StyleGAN-T: Unlocking the Power of GANs for Fast Large-Scale Text-to-Image Synthesis

A Sauer, T Karras, S Laine, A Geiger, T Aila
[University of Tubingen & NVIDIA]

StyleGAN-T: 基于改进 GAN 的快速大规模文本到图像合成


  1. 所提出的模型 StyleGAN-T 解决了大规模文本到图像合成的具体要求,如大容量、在不同数据集上的稳定训练、强文本对齐和可控的变化与文本对齐的权衡;
  2. StyleGAN-T 在样本质量和速度方面比之前的 GAN 有明显的改进,超过了蒸馏扩散模型——在此之前快速文本到图像合成的最先进技术;
  3. GAN 在文本-图像合成方面比其他模型更快,因为只需要一个前向通道。

提出的 StyleGAN-T 模型解决了大规模文本到图像合成的具体要求,在样本质量和速度方面优于之前的 GAN 和蒸馏扩散模型,GAN比其他模型的文本到图像合成速度更快。

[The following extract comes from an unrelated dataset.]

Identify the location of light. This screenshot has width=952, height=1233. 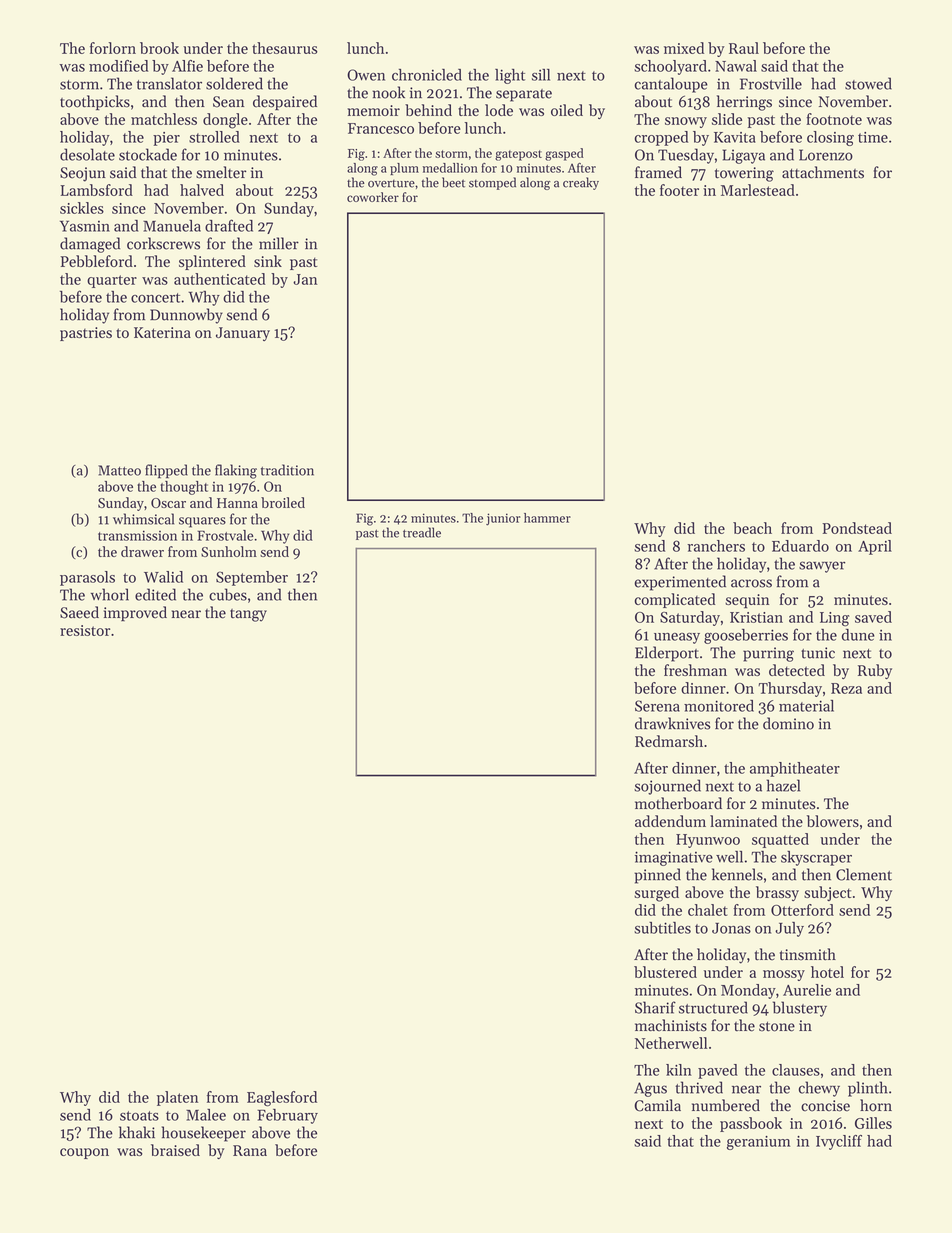
(510, 76).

由于大型预训练语言模型、大规模训练数据以及可扩展模型族(如扩散模型和自回归模型)的引入,文本-图像合成最近取得了重大进展。然而,表现最好的模型,需要迭代评估以生成一个样本。相比之下,生成对抗网络(GAN)只需要一次前向传播。因此速度要快得多,但目前在大规模文本到图像合成方面仍然远落后于最先进的水平。本文旨在确定重新获得竞争力的必要步骤。所提出的模型 StyleGAN-T 解决了大规模文本-图像合成的具体要求,如大容量、在不同数据集上的稳定训练、强文本对齐和可控的变化与文本对齐的权衡。StyleGAN-T在样本质量和速度方面明显优于之前的 GAN,且优于蒸馏扩散模型——这是之前快速文本到图像合成的最先进技术。

Text-to-image synthesis has recently seen significant progress thanks to large pretrained language models, large-scale training data, and the introduction of scalable model families such as diffusion and autoregressive models. However, the best-performing models require iterative evaluation to generate a single sample. In contrast, generative adversarial networks (GANs) only need a single forward pass. They are thus much faster, but they currently remain far behind the state-of-the-art in large-scale text-to-image synthesis. This paper aims to identify the necessary steps to regain competitiveness. Our proposed model, StyleGAN-T, addresses the specific requirements of large-scale text-to-image synthesis, such as large capacity, stable training on diverse datasets, strong text alignment, and controllable variation vs. text alignment tradeoff. StyleGAN-T significantly improves over previous GANs and outperforms distilled diffusion models - the previous state-of-the-art in fast text-to-image synthesis - in terms of sample quality and speed.